- TASK MATERIAL -
+ + + +

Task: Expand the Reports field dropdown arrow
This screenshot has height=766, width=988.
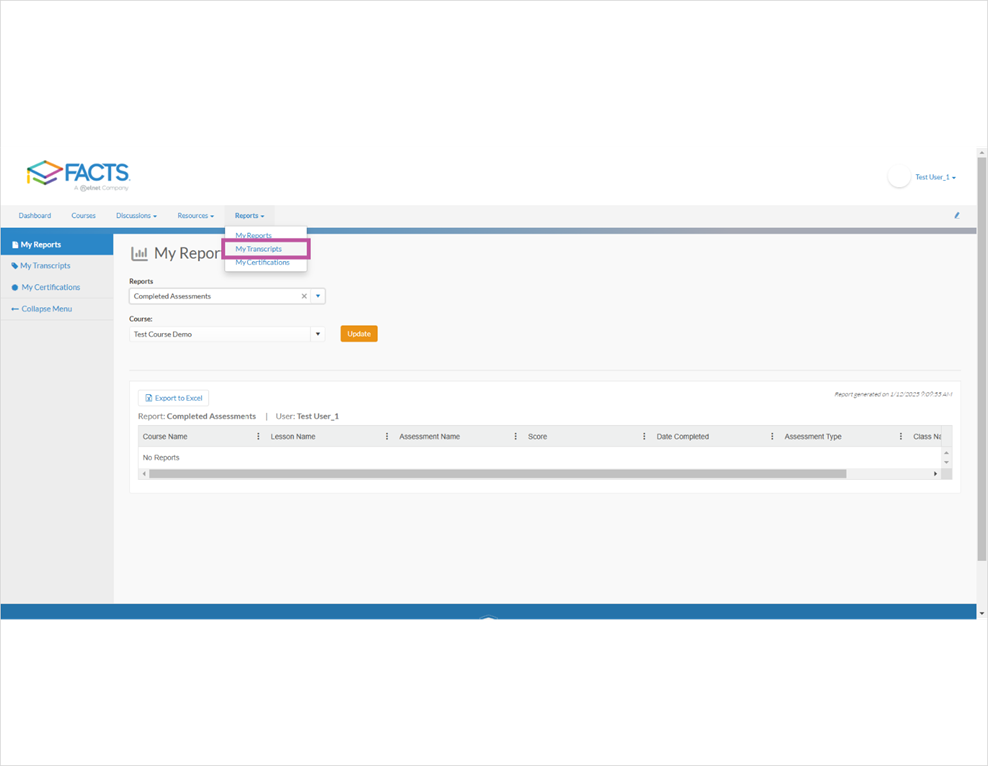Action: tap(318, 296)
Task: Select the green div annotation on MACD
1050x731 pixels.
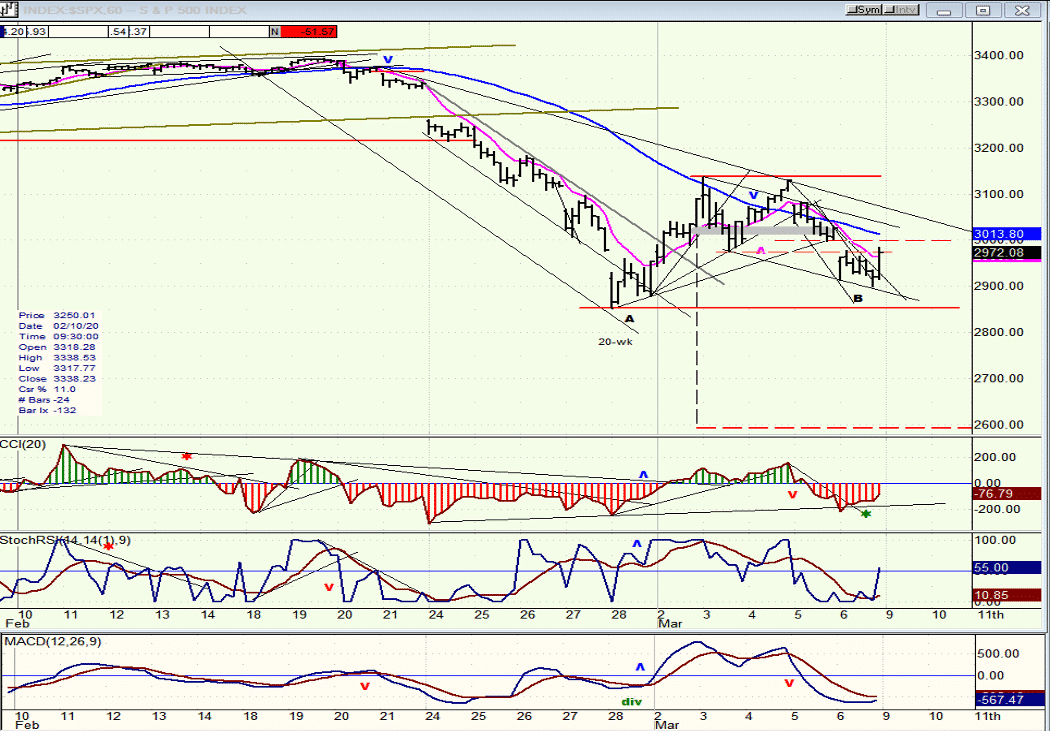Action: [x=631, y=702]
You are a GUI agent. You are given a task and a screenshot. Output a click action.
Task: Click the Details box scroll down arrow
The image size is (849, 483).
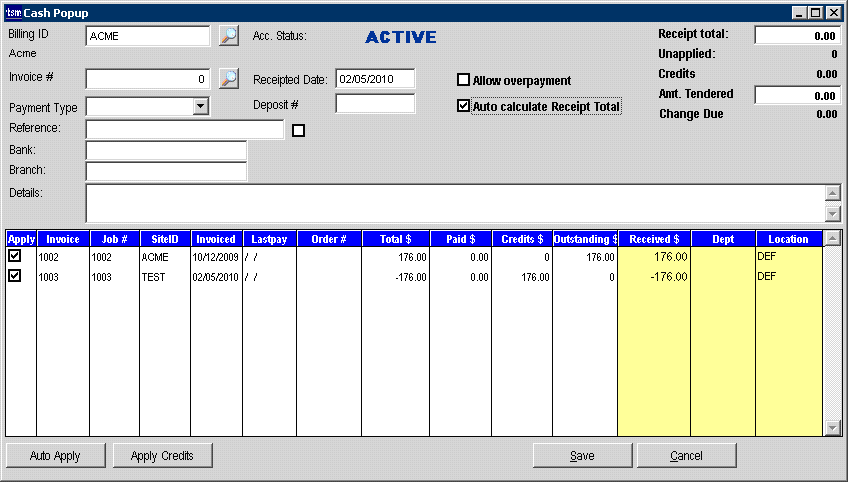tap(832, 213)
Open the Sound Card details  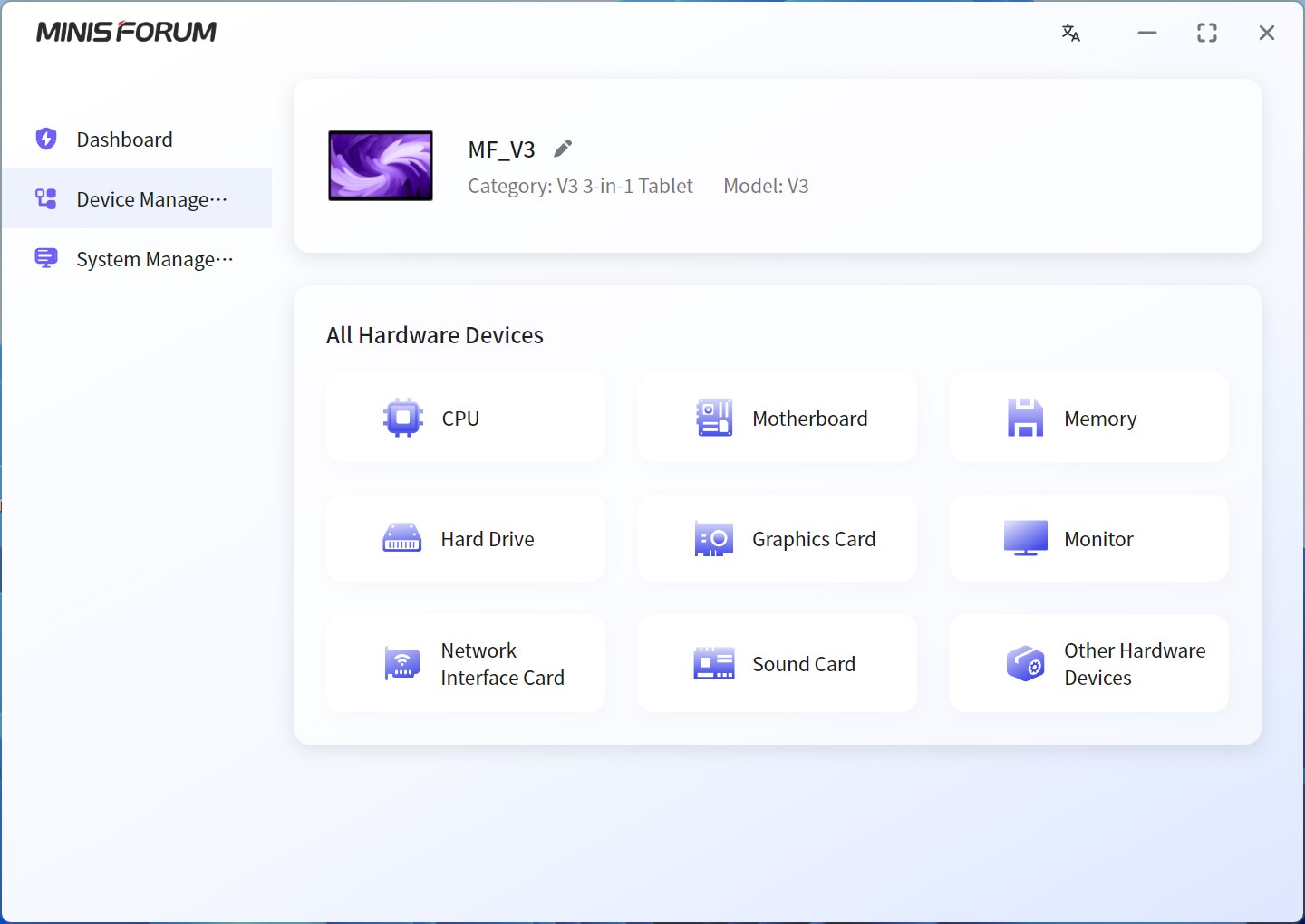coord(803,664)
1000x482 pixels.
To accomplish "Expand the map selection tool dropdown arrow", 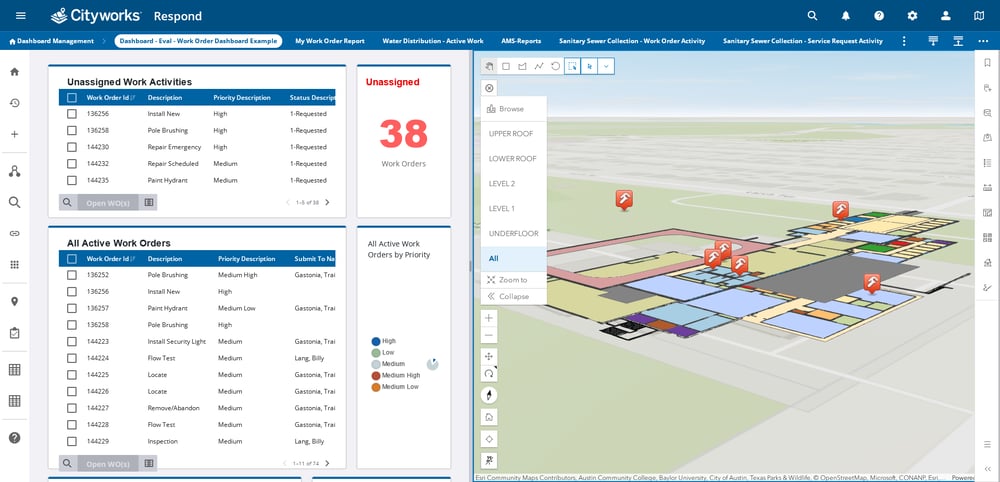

+ + + +

- TO DO -
The answer must consist solely of the lines from the first line of the data through the line containing "Task: Click the Details box scroll down arrow", inclusive, reproduced exactly and without pictures.

- YOUR SOLUTION -
Task: Expand the Reports field dropdown arrow
This screenshot has height=766, width=988.
Action: tap(318, 296)
Task: Select the green div annotation on MACD
1050x731 pixels.
Action: [x=631, y=702]
You are a GUI agent. You are given a task and a screenshot. Output a click action.
Task: Click the Details box scroll down arrow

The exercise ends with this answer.